ACTION ITEM
Retype all of the lines below with no changes.

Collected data

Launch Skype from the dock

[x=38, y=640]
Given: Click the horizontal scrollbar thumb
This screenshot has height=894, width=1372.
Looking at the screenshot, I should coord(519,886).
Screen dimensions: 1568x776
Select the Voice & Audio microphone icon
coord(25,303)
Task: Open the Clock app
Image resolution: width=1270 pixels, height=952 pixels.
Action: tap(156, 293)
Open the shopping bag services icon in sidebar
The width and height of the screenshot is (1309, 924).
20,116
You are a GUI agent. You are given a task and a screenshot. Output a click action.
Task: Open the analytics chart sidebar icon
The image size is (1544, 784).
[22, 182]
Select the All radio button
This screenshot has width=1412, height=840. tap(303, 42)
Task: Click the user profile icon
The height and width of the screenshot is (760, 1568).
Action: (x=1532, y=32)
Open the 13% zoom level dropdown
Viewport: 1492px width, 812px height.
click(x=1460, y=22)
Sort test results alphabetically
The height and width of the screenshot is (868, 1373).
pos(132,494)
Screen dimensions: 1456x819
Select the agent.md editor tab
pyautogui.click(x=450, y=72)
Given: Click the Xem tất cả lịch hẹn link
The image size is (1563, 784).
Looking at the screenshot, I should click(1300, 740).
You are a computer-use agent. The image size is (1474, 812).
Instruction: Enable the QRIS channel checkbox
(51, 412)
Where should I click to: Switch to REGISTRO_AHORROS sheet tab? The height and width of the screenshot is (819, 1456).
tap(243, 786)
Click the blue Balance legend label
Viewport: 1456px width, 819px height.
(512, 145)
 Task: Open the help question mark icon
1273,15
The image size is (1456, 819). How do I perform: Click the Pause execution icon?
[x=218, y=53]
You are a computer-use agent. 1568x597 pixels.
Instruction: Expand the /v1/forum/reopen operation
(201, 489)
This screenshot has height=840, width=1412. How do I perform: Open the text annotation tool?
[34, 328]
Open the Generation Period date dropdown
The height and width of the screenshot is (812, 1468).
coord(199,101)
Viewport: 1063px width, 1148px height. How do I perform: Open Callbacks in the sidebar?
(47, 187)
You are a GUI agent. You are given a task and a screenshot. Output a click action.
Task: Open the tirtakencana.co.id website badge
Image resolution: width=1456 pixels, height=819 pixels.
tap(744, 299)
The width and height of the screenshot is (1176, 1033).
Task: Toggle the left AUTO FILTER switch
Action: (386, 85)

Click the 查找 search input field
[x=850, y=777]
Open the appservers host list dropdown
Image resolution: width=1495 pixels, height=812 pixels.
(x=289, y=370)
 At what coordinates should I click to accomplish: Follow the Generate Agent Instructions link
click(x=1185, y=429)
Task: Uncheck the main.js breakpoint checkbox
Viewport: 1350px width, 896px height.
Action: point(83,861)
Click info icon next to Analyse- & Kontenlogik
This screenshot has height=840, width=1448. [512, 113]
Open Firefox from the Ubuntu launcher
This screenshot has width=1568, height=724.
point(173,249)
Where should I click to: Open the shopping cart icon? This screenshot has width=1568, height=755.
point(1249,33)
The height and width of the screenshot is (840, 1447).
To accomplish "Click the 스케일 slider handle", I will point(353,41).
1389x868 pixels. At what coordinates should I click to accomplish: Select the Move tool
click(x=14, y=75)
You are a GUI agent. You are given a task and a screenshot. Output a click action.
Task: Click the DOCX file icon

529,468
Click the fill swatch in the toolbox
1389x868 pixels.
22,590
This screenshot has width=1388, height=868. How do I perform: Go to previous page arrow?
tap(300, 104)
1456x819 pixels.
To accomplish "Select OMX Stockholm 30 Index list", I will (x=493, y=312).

YOUR SOLUTION
Launch Skype from the dock

[x=38, y=640]
Given: Click the horizontal scrollbar thumb
This screenshot has height=894, width=1372.
Looking at the screenshot, I should coord(519,886).
Screen dimensions: 1568x776
Select the Voice & Audio microphone icon
coord(25,303)
Task: Open the Clock app
Image resolution: width=1270 pixels, height=952 pixels.
Action: tap(156, 293)
Open the shopping bag services icon in sidebar
The width and height of the screenshot is (1309, 924).
20,116
You are a GUI agent. You are given a task and a screenshot. Output a click action.
Task: Open the analytics chart sidebar icon
The image size is (1544, 784).
[22, 182]
Select the All radio button
This screenshot has width=1412, height=840. tap(303, 42)
Task: Click the user profile icon
The height and width of the screenshot is (760, 1568).
Action: (x=1532, y=32)
Open the 13% zoom level dropdown
Viewport: 1492px width, 812px height.
click(x=1460, y=22)
Sort test results alphabetically
The height and width of the screenshot is (868, 1373).
pos(132,494)
Screen dimensions: 1456x819
Select the agent.md editor tab
pyautogui.click(x=450, y=72)
Given: Click the Xem tất cả lịch hẹn link
The image size is (1563, 784).
Looking at the screenshot, I should click(1300, 740).
You are a computer-use agent. The image size is (1474, 812).
Instruction: Enable the QRIS channel checkbox
(51, 412)
Where should I click to: Switch to REGISTRO_AHORROS sheet tab? The height and width of the screenshot is (819, 1456).
tap(243, 786)
Click the blue Balance legend label
Viewport: 1456px width, 819px height.
(512, 145)
 Task: Open the help question mark icon
1273,15
The image size is (1456, 819). How do I perform: Click the Pause execution icon?
[x=218, y=53]
You are a computer-use agent. 1568x597 pixels.
Instruction: Expand the /v1/forum/reopen operation
(201, 489)
This screenshot has height=840, width=1412. How do I perform: Open the text annotation tool?
[34, 328]
Open the Generation Period date dropdown
The height and width of the screenshot is (812, 1468).
coord(199,101)
Viewport: 1063px width, 1148px height. How do I perform: Open Callbacks in the sidebar?
(47, 187)
You are a GUI agent. You are given a task and a screenshot. Output a click action.
Task: Open the tirtakencana.co.id website badge
Image resolution: width=1456 pixels, height=819 pixels.
tap(744, 299)
The width and height of the screenshot is (1176, 1033).
Task: Toggle the left AUTO FILTER switch
Action: (386, 85)

Click the 查找 search input field
[x=850, y=777]
Open the appservers host list dropdown
Image resolution: width=1495 pixels, height=812 pixels.
(x=289, y=370)
 At what coordinates should I click to accomplish: Follow the Generate Agent Instructions link
click(x=1185, y=429)
Task: Uncheck the main.js breakpoint checkbox
Viewport: 1350px width, 896px height.
Action: point(83,861)
Click info icon next to Analyse- & Kontenlogik
This screenshot has height=840, width=1448. [512, 113]
Open Firefox from the Ubuntu launcher
This screenshot has width=1568, height=724.
point(173,249)
Where should I click to: Open the shopping cart icon? This screenshot has width=1568, height=755.
point(1249,33)
The height and width of the screenshot is (840, 1447).
To accomplish "Click the 스케일 slider handle", I will point(353,41).
1389x868 pixels. At what coordinates should I click to accomplish: Select the Move tool
click(x=14, y=75)
You are a GUI agent. You are given a task and a screenshot. Output a click action.
Task: Click the DOCX file icon

529,468
Click the fill swatch in the toolbox
1389x868 pixels.
22,590
This screenshot has width=1388, height=868. How do I perform: Go to previous page arrow?
tap(300, 104)
1456x819 pixels.
To accomplish "Select OMX Stockholm 30 Index list", I will (x=493, y=312).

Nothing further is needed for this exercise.